Site-specific conjugation of fibroblast growth factor 2 (FGF2) based on incorporation of alkyne-reactive unnatural amino acid.

Bioorganic & medicinal chemistry (2017-05-20)
K W Swiderska, A Szlachcic, A Czyrek, M Zakrzewska, J Otlewski
ABSTRACT

Recent advances in site-specific protein modification include the increasingly popular incorporation of unnatural amino acid(s) using amber codon, a method developed by Schultz and coworkers.

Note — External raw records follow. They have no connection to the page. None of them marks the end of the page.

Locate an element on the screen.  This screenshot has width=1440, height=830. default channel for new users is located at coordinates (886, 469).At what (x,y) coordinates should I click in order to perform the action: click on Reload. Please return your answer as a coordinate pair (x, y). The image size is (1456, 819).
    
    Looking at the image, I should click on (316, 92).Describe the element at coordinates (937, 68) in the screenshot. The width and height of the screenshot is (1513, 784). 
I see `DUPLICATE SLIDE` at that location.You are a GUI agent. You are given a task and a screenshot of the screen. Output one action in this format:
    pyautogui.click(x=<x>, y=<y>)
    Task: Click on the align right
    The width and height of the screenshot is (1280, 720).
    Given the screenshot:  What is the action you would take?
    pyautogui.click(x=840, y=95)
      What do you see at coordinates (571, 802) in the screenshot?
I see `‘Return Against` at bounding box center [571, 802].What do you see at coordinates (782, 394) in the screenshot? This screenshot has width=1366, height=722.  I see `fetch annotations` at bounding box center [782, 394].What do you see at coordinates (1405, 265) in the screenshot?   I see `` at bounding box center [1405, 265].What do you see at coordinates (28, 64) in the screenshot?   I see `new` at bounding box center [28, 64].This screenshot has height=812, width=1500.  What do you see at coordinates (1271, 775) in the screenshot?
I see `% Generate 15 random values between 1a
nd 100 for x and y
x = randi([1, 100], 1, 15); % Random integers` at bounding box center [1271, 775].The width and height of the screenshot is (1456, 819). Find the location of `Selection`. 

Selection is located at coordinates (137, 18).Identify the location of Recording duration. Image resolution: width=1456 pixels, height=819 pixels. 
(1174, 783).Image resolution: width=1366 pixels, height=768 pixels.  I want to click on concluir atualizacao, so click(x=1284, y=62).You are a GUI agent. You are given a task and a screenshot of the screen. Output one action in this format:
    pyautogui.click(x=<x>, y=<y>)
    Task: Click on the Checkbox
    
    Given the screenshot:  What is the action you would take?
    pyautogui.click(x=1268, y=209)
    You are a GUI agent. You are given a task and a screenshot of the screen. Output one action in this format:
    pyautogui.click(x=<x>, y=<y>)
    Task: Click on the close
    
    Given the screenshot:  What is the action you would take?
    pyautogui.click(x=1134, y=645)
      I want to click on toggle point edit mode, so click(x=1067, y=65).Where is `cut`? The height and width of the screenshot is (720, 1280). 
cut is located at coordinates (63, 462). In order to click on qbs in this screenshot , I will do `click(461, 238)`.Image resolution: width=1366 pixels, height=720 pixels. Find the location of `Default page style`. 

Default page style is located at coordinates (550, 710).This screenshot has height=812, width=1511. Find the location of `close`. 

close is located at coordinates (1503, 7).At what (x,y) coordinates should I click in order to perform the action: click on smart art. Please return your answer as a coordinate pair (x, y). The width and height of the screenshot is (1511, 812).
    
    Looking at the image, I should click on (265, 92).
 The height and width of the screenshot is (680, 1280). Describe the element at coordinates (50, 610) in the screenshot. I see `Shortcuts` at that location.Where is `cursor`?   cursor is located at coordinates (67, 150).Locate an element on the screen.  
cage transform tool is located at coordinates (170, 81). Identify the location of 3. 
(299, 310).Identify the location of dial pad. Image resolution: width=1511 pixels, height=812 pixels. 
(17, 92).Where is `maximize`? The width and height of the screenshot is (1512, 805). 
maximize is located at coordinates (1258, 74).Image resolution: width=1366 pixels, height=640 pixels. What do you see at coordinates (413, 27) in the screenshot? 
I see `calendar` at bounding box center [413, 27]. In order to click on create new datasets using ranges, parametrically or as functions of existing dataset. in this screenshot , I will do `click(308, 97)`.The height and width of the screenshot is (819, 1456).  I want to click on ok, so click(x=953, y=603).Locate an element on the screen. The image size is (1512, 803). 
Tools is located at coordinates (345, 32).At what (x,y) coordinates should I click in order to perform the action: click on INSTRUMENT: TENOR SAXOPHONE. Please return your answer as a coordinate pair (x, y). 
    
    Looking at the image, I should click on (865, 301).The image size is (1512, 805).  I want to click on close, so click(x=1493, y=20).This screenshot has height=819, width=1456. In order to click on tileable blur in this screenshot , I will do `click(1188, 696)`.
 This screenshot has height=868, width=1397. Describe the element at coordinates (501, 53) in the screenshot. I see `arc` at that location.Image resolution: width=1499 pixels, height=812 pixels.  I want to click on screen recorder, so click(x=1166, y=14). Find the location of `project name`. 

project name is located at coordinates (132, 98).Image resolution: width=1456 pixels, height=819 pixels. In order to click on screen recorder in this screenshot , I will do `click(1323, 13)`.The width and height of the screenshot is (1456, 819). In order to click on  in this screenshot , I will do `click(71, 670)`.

In this study, we employ this technique to introduce propargyllysine (PrK) in human fibroblast growth factor 2 (FGF2). Owing to an alkyne moiety in its side chain, PrK is compatible with Cu(I)-catalyzed azide-alkyne 1,3-dipolar cycloaddition (CuAAC). We successfully tested CuAAC-mediated conjugation of FGF2 with two compounds - a fluorophore carboxyrhodamine 110 or a cytotoxic drug monomethyl auristatin E (MMAE). In the case of the MMAE conjugate we improved the initial poor conjugation yield to achieve nearly 100% efficiency after extensive optimization. The detergent-based optimization approach may help overcome problems with the CuAAC reaction yield for protein modification with hydrophobic compounds, such as MMAE.